Stored data:
──────────

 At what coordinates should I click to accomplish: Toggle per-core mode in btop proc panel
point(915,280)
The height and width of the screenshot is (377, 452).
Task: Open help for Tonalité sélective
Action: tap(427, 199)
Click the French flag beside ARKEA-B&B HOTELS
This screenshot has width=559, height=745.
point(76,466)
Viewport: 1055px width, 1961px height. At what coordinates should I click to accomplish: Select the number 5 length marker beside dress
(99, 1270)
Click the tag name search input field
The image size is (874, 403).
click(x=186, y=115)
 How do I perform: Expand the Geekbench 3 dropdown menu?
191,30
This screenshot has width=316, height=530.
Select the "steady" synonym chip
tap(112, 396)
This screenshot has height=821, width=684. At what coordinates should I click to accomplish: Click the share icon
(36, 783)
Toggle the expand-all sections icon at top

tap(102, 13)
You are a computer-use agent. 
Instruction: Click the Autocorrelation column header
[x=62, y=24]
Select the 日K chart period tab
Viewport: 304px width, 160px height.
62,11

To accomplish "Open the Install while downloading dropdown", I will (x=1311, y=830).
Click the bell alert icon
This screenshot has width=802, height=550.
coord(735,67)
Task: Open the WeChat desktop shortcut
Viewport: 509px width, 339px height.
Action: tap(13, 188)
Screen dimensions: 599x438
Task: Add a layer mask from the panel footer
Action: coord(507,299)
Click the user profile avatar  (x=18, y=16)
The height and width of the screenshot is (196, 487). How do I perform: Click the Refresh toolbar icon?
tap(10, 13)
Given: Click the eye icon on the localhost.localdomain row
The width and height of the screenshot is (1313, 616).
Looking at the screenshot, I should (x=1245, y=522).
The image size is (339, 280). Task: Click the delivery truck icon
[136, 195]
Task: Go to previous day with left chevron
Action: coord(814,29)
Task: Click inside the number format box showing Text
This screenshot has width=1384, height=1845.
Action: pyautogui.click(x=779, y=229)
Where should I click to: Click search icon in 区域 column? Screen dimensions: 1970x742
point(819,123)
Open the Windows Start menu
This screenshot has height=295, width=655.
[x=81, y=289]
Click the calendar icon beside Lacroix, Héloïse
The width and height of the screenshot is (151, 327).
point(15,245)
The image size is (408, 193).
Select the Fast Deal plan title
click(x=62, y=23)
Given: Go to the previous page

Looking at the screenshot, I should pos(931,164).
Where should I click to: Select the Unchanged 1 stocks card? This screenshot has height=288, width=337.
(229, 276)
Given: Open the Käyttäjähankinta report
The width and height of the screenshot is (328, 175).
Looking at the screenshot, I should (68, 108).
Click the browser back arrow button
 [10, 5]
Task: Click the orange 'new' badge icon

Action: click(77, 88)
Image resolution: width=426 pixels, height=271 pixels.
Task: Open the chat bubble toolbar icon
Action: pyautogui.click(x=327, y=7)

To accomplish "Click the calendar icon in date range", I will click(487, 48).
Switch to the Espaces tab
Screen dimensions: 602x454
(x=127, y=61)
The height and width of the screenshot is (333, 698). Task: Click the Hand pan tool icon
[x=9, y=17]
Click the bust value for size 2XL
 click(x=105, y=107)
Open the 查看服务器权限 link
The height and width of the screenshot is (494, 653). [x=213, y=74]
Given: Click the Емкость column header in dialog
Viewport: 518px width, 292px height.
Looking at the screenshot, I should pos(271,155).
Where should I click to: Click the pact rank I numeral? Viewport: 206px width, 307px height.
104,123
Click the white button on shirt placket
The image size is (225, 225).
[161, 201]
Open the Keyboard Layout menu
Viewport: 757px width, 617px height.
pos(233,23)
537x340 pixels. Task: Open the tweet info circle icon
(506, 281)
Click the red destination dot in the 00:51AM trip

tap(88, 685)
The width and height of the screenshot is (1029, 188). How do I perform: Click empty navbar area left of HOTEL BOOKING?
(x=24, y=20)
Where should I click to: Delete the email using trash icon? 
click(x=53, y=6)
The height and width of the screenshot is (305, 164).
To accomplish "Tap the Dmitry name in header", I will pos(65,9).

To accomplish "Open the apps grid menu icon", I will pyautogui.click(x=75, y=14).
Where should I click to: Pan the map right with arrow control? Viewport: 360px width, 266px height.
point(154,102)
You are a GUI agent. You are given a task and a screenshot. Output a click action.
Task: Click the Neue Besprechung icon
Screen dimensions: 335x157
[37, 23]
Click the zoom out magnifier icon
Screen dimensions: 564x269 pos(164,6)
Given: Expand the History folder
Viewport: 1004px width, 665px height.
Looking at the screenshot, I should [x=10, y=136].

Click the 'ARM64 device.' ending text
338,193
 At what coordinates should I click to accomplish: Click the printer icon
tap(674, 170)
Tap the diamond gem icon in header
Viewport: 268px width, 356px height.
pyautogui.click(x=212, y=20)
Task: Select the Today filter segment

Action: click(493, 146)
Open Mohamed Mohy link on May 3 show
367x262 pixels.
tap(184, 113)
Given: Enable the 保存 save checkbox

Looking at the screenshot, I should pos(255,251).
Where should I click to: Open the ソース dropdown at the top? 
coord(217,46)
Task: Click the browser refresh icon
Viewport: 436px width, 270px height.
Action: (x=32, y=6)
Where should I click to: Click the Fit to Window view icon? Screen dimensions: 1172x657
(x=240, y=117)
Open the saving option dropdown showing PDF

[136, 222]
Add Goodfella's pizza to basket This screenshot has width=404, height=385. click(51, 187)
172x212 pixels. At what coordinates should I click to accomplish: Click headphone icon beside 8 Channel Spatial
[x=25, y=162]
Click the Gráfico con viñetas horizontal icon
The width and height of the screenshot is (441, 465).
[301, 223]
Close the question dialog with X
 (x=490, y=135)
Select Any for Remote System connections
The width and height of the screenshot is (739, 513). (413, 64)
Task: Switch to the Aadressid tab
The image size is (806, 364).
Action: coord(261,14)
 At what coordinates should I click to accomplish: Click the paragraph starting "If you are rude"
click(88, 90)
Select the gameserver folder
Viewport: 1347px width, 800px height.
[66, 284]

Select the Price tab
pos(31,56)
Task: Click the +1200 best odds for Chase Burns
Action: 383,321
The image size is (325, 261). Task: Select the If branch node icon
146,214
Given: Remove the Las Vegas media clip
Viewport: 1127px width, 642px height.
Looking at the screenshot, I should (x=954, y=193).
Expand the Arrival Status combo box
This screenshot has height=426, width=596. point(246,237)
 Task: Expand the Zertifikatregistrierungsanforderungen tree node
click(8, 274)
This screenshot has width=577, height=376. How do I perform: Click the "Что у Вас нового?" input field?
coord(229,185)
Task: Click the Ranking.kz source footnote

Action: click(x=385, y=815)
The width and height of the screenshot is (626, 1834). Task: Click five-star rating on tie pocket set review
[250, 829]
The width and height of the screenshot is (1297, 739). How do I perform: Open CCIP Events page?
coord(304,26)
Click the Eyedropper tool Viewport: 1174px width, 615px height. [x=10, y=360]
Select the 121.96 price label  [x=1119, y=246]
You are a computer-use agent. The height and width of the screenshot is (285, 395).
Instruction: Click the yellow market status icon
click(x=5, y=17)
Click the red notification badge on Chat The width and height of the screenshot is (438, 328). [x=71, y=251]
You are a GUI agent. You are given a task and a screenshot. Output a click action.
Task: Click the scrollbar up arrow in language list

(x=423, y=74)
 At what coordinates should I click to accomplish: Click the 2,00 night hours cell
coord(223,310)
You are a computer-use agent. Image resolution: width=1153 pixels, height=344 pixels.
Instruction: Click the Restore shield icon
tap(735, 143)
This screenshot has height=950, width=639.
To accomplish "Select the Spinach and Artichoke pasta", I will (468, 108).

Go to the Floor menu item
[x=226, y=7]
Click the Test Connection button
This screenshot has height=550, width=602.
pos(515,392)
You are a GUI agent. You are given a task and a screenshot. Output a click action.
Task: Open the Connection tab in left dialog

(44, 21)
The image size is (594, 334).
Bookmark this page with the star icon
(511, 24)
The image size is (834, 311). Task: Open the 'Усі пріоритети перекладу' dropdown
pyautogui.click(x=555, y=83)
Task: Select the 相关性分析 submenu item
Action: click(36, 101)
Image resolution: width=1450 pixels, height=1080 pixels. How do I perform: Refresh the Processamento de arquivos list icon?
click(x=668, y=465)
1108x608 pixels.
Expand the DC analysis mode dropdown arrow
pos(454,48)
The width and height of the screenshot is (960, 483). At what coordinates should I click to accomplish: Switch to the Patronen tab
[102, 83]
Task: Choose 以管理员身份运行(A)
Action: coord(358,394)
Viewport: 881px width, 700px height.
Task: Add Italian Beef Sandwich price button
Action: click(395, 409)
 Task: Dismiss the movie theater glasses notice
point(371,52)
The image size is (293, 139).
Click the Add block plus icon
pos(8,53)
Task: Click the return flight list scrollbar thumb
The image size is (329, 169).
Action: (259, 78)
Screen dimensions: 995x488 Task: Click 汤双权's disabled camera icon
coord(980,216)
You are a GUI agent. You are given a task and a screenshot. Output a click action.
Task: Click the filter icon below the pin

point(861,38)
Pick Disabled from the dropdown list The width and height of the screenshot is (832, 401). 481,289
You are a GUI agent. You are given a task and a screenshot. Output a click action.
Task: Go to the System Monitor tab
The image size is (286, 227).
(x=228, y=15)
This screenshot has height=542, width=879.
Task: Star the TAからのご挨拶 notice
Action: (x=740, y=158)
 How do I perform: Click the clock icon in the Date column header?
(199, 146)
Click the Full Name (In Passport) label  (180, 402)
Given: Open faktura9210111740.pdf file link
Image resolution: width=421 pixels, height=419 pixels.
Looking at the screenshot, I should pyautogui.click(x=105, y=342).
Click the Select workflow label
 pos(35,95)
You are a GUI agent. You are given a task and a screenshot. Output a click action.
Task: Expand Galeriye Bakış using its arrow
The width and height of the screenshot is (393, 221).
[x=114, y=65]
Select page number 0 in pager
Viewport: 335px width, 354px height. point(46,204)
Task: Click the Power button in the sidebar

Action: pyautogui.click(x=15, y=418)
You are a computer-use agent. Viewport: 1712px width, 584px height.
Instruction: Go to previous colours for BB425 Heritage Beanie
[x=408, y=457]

──────────

> _YOUR GOAL_:
Using the records above, filter out every line that lacks the string "computer" and copy the rest.

> _ANSWER TO THIS EXERCISE_:
You are a computer-use agent. 
You are a computer-use agent. The height and width of the screenshot is (285, 395).
You are a computer-use agent. Image resolution: width=1153 pixels, height=344 pixels.
You are a computer-use agent. Viewport: 1712px width, 584px height.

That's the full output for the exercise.